Les travaux de la COP 23 s’achèvent ce vendredi 17 novembre à Bonn avec la mise en place d’une alliance de 20 pays pour sortir du charbon. Une alliance formée de plusieurs pays européens, du Canada, et de pays d’Amérique centrale, tandis que les Etats-Unis confirment leur décision de sortir des accords de Paris.
La Cop 23 avait pour principal objectif de mettre en place des règles d'application de l'accord de Paris. D’ici la COP 24, dans un an en Pologne, un dialogue sera lancé pour permettre aux pays de revoir leurs engagements à la hausse ; des engagements qui se révèlent aujourd’hui amplement insuffisants pour tenir l’objectif d’une limitation à 2 degrés du réchauffement de la planète.

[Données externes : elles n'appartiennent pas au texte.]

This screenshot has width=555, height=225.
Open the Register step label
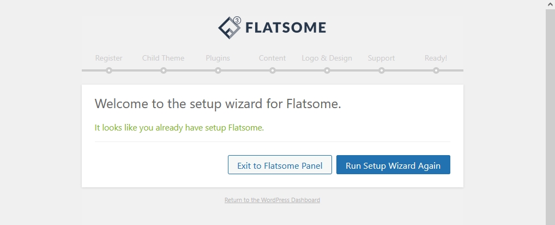[x=109, y=58]
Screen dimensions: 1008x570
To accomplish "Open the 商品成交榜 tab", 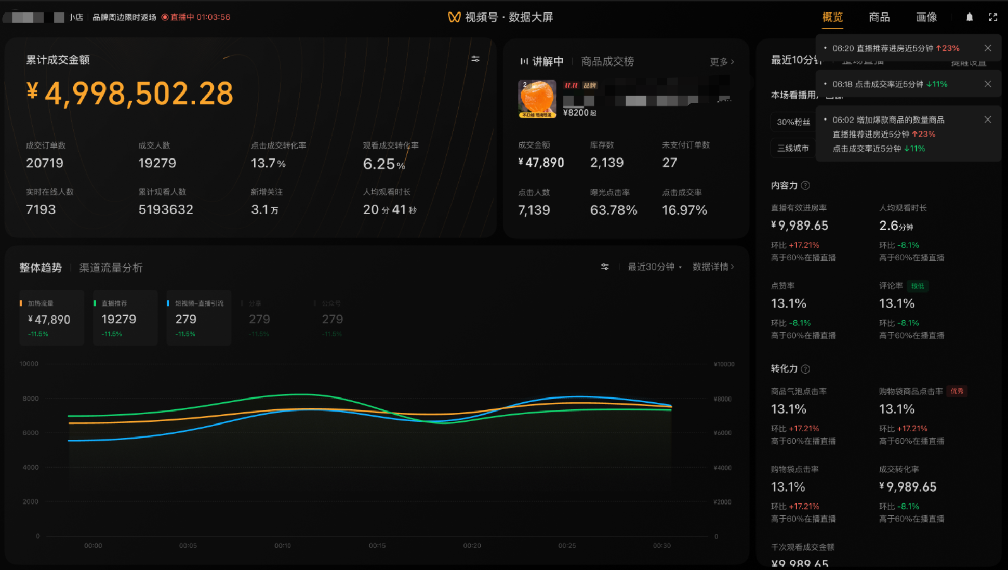I will 607,61.
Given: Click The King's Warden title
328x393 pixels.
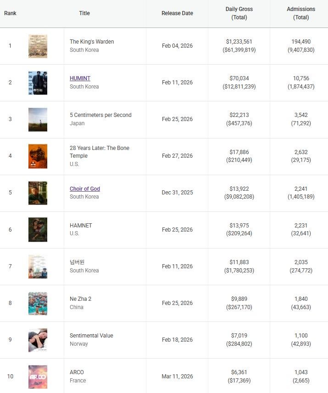Looking at the screenshot, I should coord(92,42).
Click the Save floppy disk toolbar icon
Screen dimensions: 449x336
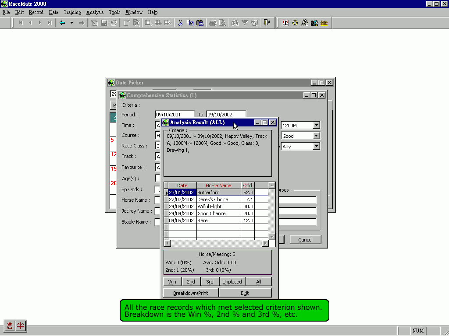pyautogui.click(x=104, y=23)
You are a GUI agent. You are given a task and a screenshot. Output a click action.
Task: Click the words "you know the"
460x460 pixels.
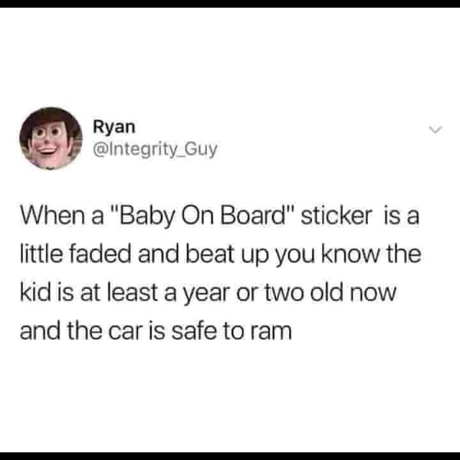tap(348, 256)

Et 2° Celsius seront déjà de lourds conséquences pour les atolls, pour l’ensemble des littoraux, et pour les ressources halieutiques.

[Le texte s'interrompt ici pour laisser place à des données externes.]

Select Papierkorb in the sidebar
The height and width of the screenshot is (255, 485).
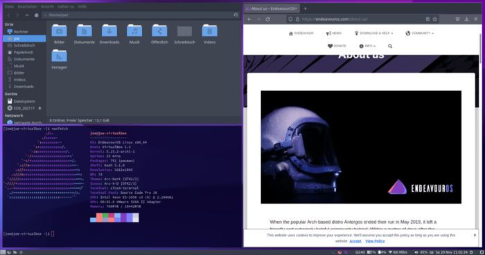coord(24,52)
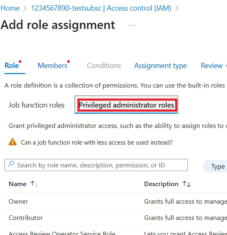Select the Contributor role row
227x235 pixels.
(116, 217)
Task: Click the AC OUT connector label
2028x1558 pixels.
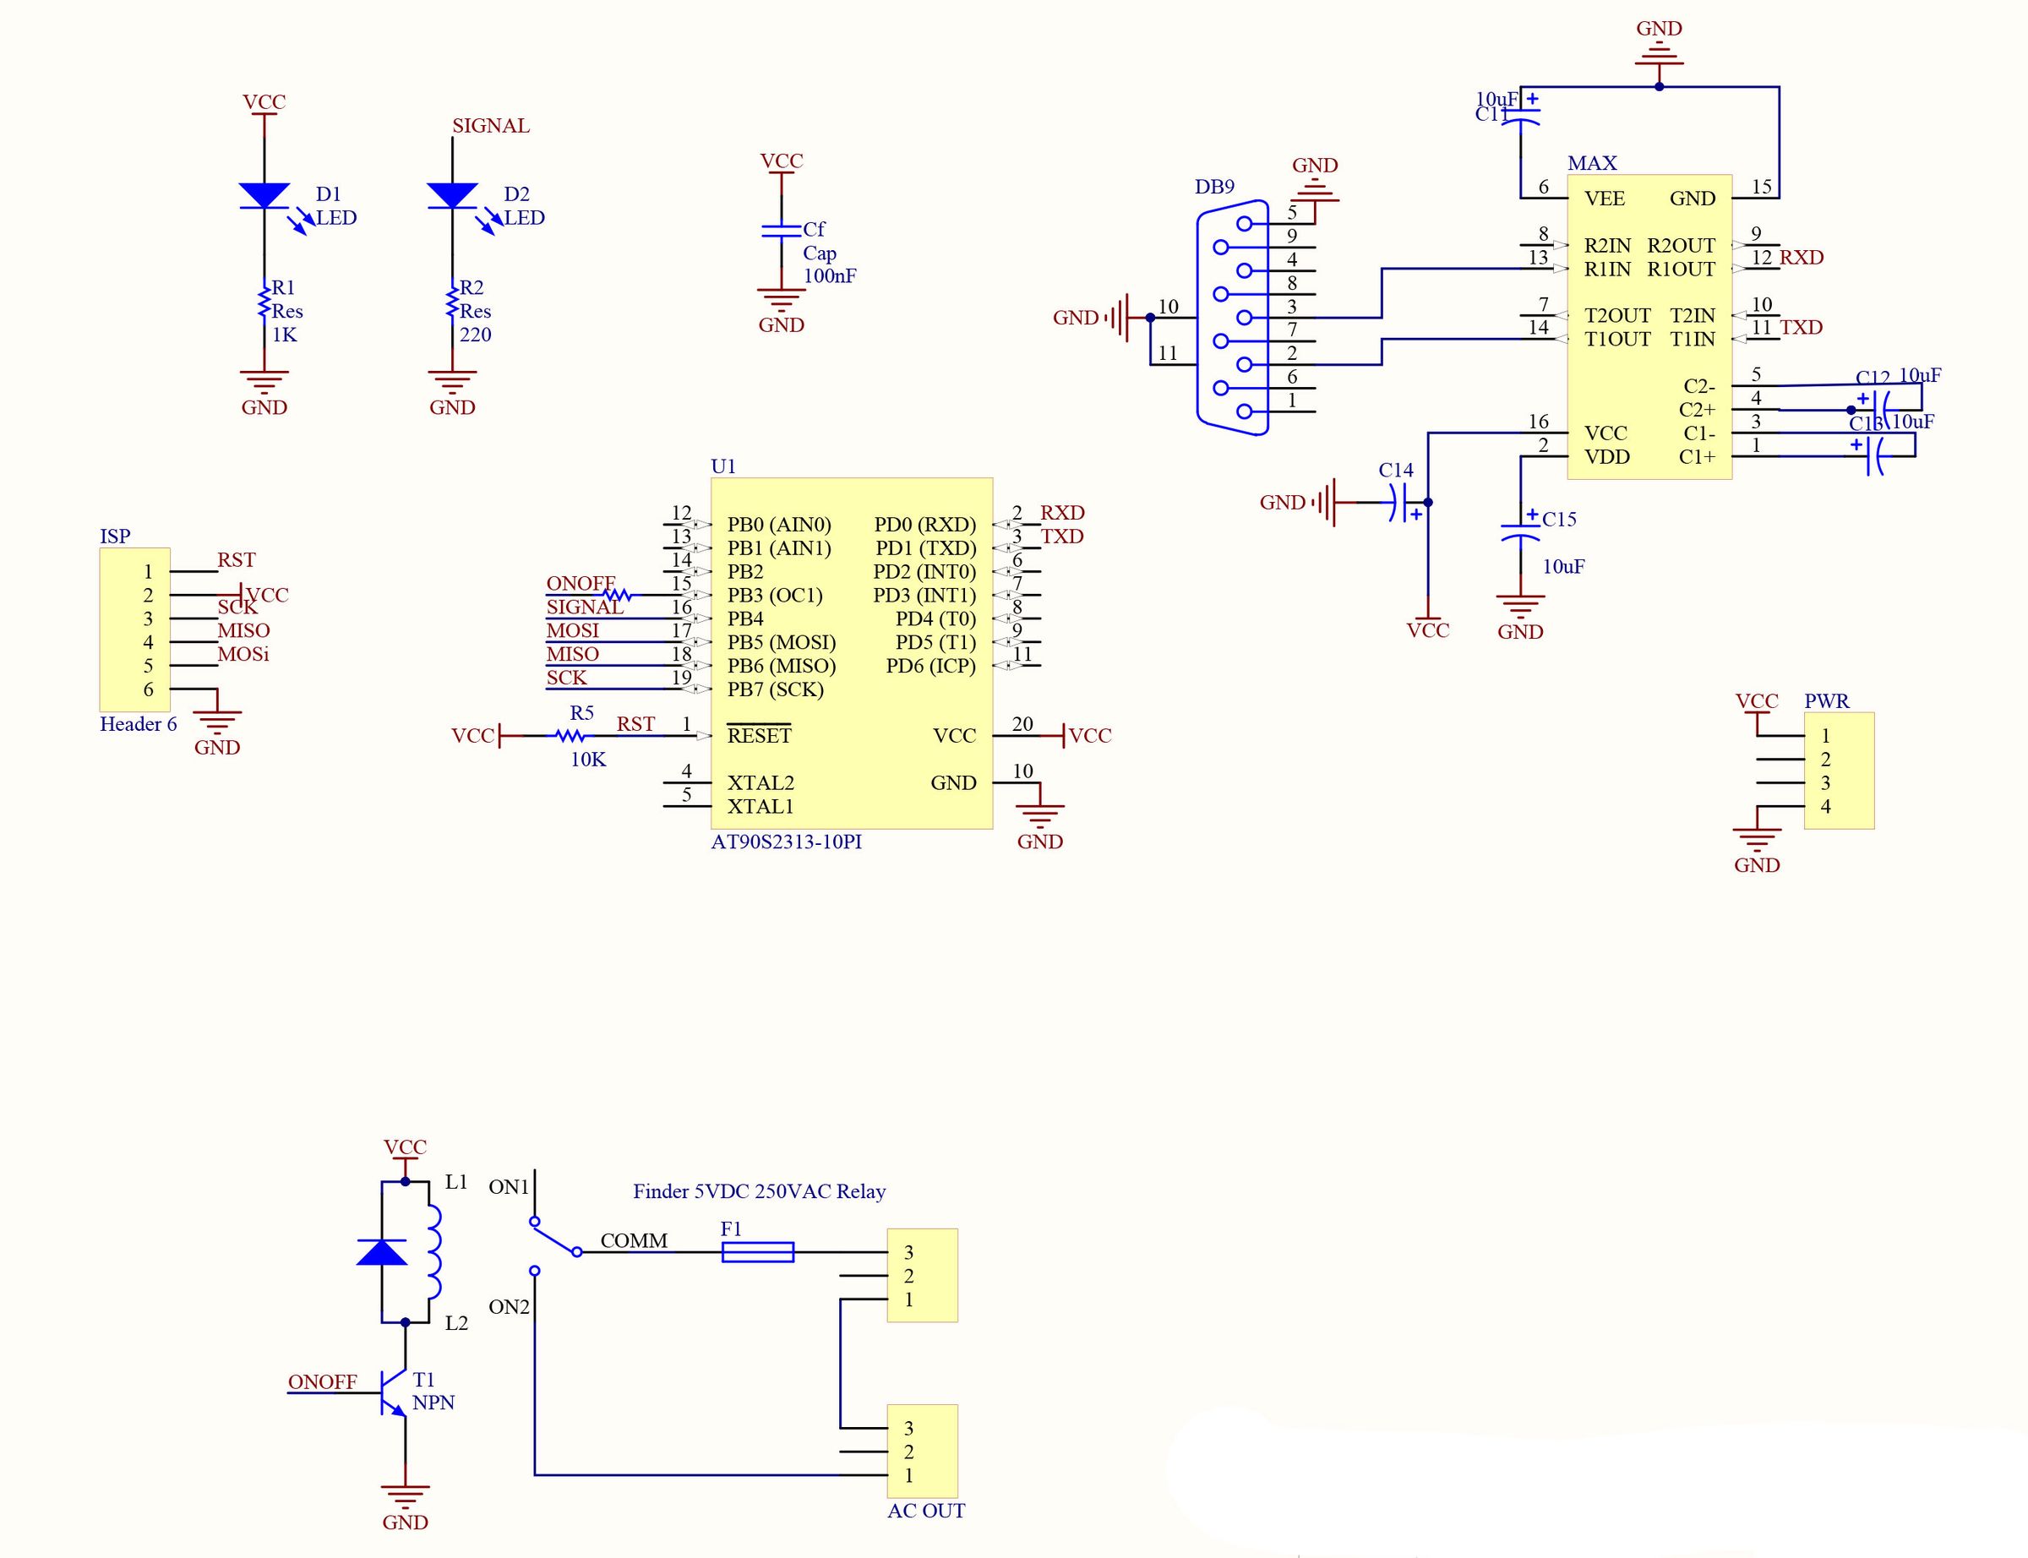Action: coord(927,1512)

Des actes, pas des promesses
Passer aux actes: c’est le vœu que le Saint-Siège a adressé aux participants de la COP23. L’Eglise catholique, très impliquée dans les questions environnementales comme l’a illustré l’encyclique du Pape François Laudato si’, entend bien faire entendre encore une fois sa voix pour inciter les Etats à prendre les mesures concrètes visant à atteindre l’objectif de limiter le réchauffement climatique à deux degrés. Pour le représentant du Saint-Siège à la COP23, le père Bruno-Marie Duffé, secrétaire du Conseil pontifical pour le développement humain intégral, l’enjeu est de taille. "Il faut repenser notre manière de vivre et notre modèle économique. Pour cela, l’éducation doit jouer un grand rôle et permettre à chacun d’appréhender les problèmes à résoudre d’une autre manière. Malgré le retrait annoncé des États-Unis de l’accord de Paris, il y a un élan de solidarité entre les nations dont il faut profiter pour que les choses changent vraiment", a-t-il déclaré. Et d'ajouter: "C’est à cette conversion écologique intégrale que l’Eglise appelle chacun d’entre nous".

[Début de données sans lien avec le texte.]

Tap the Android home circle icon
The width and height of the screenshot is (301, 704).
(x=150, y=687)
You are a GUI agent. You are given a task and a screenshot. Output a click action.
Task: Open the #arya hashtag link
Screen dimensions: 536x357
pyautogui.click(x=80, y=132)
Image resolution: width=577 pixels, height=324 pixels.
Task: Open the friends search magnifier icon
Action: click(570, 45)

Une conscience responsable
Au début de la réunion, le pape François avait encouragé les participants de la COP 23 à "propager une conscience responsable", à lutter contre le phénomène des changements climatiques dans un "esprit de collaboration et de proposition". Dans un message adressé au président des Iles Fidji, organisatrices de cette conférence sur le climat, le souverain pontife rappelait les objectifs de cette conférence parrainée par la Nations unies, qui poursuit une"«autre phase importante de l’Accord de Paris (adopté le 12 décembre 2015 et entré en vigueur le 4 novembre 2016, ndlr), le processus de définition et de construction de lignes de conduite, de règles et de mécanismes institutionnels afin qu’il soit réellement efficace et en mesure de contribuer à la poursuite des objectifs complexes qu’il se fixe". François avait renouvelé à cet effet "l’invitation urgente à un nouveau dialogue sur la façon dont nous construisons l’avenir de la planète, Nous avons besoin d’une conversion qui nous unisse tous"», à la mesure du défi environnemental majeur qui se pose à l’humanité.